そして、借金に苦しんだり、相続人間の争いになったりします。何のために相続税対策を行うのかをしっかり考えなければなりません。
<相続税対策5つの原則>
1.豊かな生活を送る事
相続税を支払う方は、年間でお亡くなりになる方の5%弱の方です。
ほとんどの人は財産的には優雅な生活ができる人です。
しかし、いざお話を聞いてみますと生活は、必ずしも優雅ではないのです。
お金もないのに優雅な生活をしている人もいますが、せっかく財産があるわけですから、
もう少し豊かな生活をした方がよいのになあと思う人が多くいます。
なぜか? 土地の有効利用等がうまくいっていないからです。
土地等の固定資産税を支払えば、家賃収入等はほとんどなくなってしまうという方が結構います。
せっかく、財産をたくさん持っているのですから、その財産に働いてもらわなければなりません。
また、財産をたくさん持っているが、借入金が多く返済に困っています。
この人は、対策のために借金をしすぎた人です。意外に多くの方が、困っています。
普通に考えれば、「あるものの悩み」として片づけられがちですが、本当に困っている人が多くいます。
基本は、財産を守ったり、増やしたりするより生きている内に「豊かな生活をする」ことに重点を置く方がよいと思うのですがいかがでしょうか?
2.納税ができる事
極端にいえば、相続税の税率は最高でも50%です。ですから何もしなければ半分は残る事になります。
いくら相続対策をしても、相続税がなくなる事はありません。
相続税がなくなるまで対策を行うと、リスクの方が大きくなり、下手をすると財産全てがなくなる事になります。
こうなれば元も子もありません。
基本的に、納税ができる事をまずは考える事です。
日本の相続財産は、土地建物が70%を占めます。
土地建物は、現金化するには費用と時間がかかります。そのための対策だけでもやる事はたくさんあります。
3.収入を得る事
多くの財産家の方は、土地をお持ちです。その土地に稼がせる必要があるという事です。
もちろん、アパート・マンション経営、土地の賃貸、など有効利用をし、納税資金と生活資金を得るという事です。

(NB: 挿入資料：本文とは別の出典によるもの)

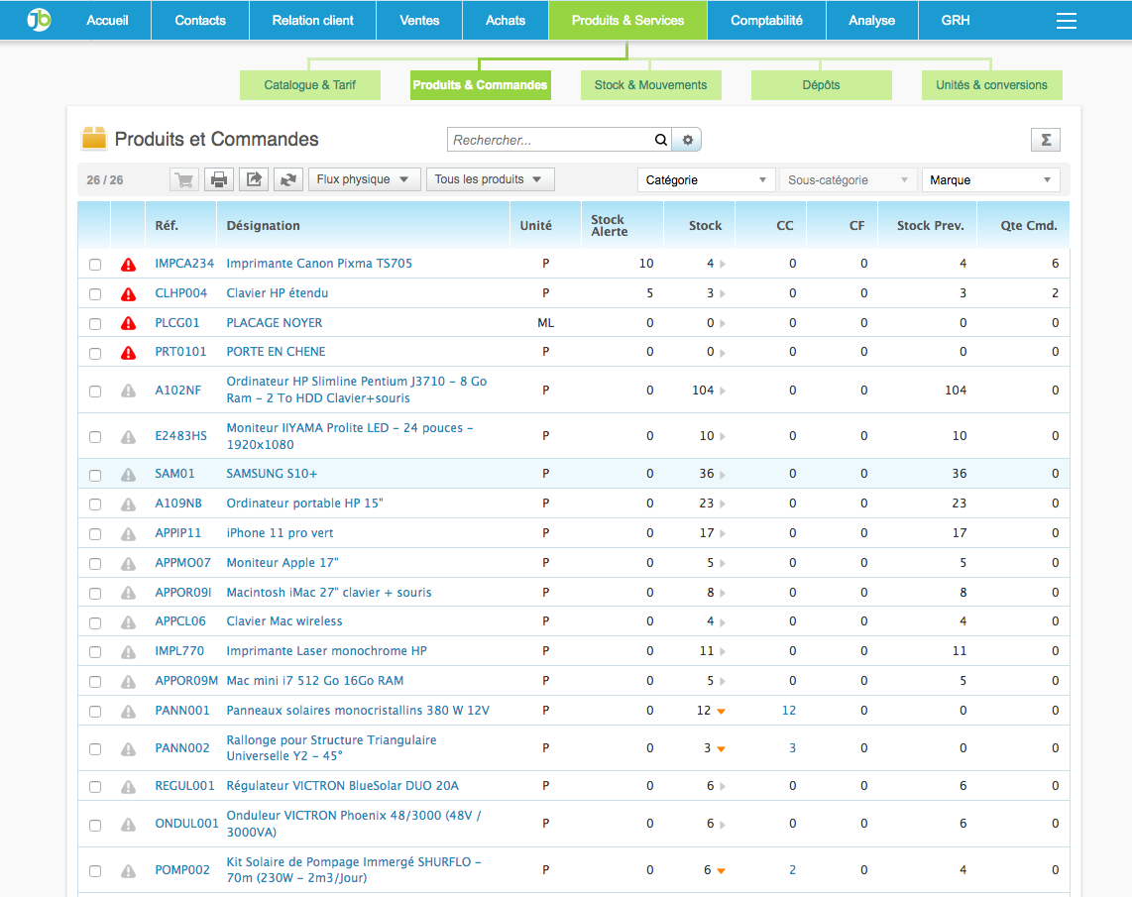
Task: Open search settings via the gear icon
Action: 687,140
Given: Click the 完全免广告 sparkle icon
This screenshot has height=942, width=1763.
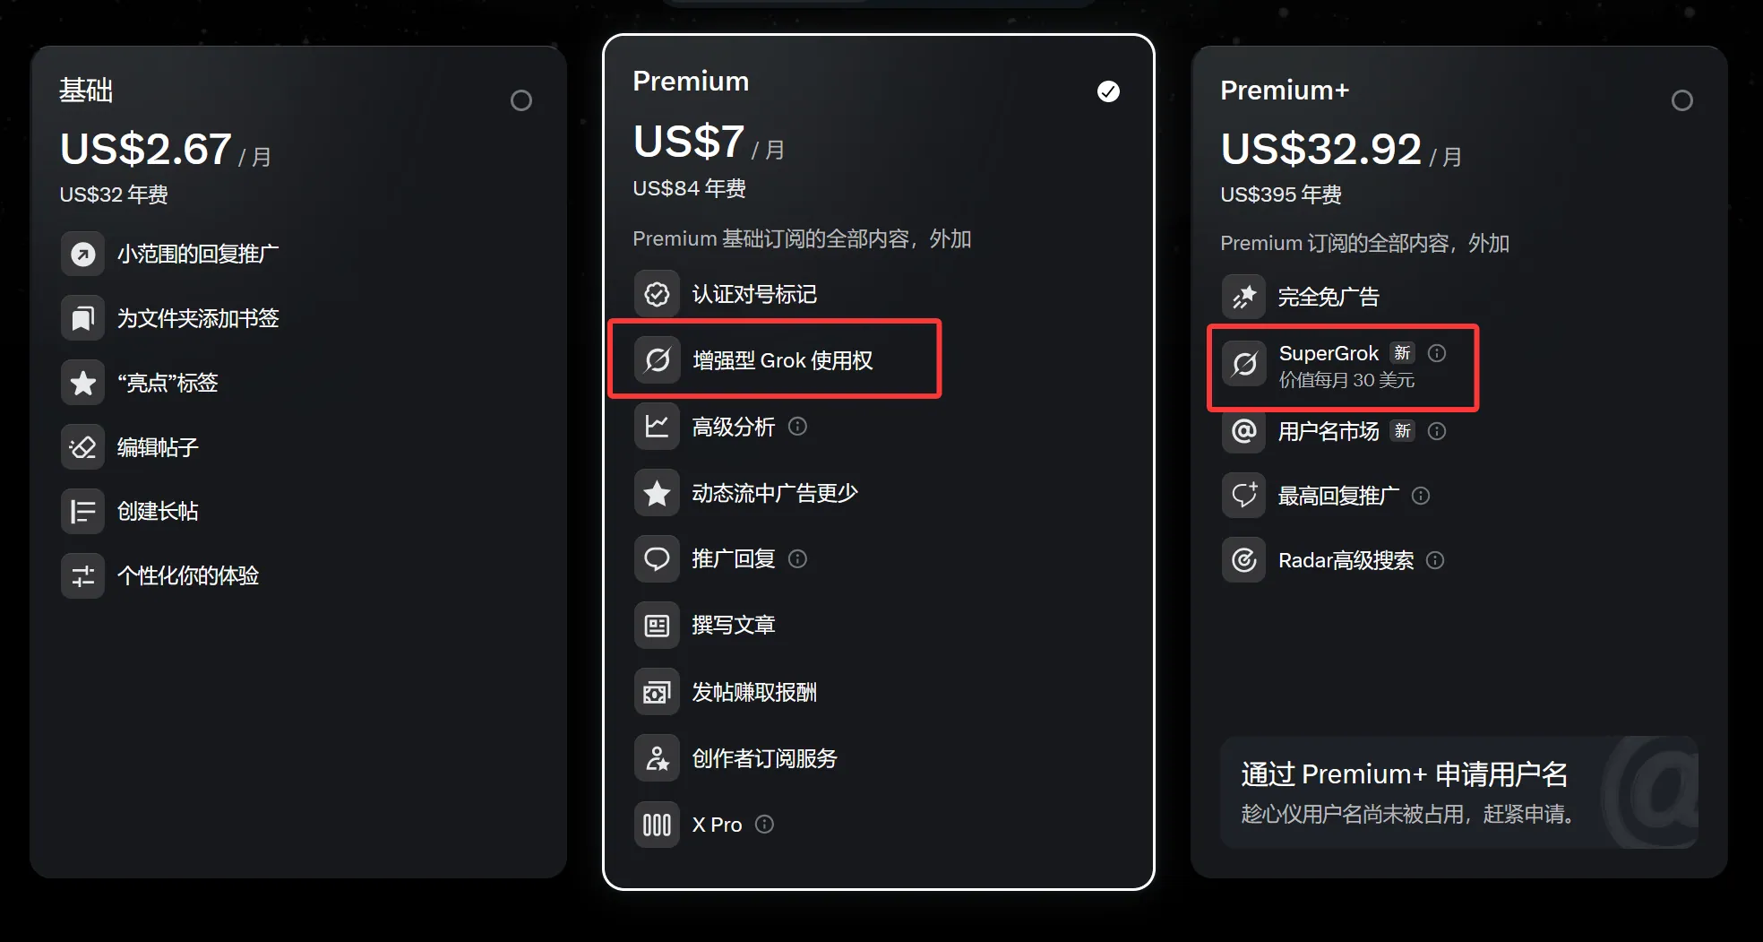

豊かな生活を送るには、土地に稼がせる必要があるのです。そうでないと単に相続税を払うために、財産を持っている事になります。
4.できるだけ借金をしない事
「相続税対策になるから借金をしたんだ」と胸を張って言う人がいます。
しかし、借金をしても何の相続税対策にもなりません。借金をしたから相続税が安くなるのではなく、建物を造ったから相続税対策になるのです。
しかし、その借金も20年くらいでは、返してしまいます。
できれば、借金は少なければ少ないほどいいのです。
5.結果として相続税を節税する事
何のために、相続税対策をするのか?先祖伝来の土地建物を子・孫にできるだけ多く残そうとするのは、
人間の親としては、当たり前です。
もちろん財産を残す以前にしっかりした考え方と教育を残す事が前提ですが、
やはり、少しでも多く次代に引き継がせる事ができれば、相続税対策としては成功なのではないでしょうか?
そのためにも相続税の節税対策は重要な要素です。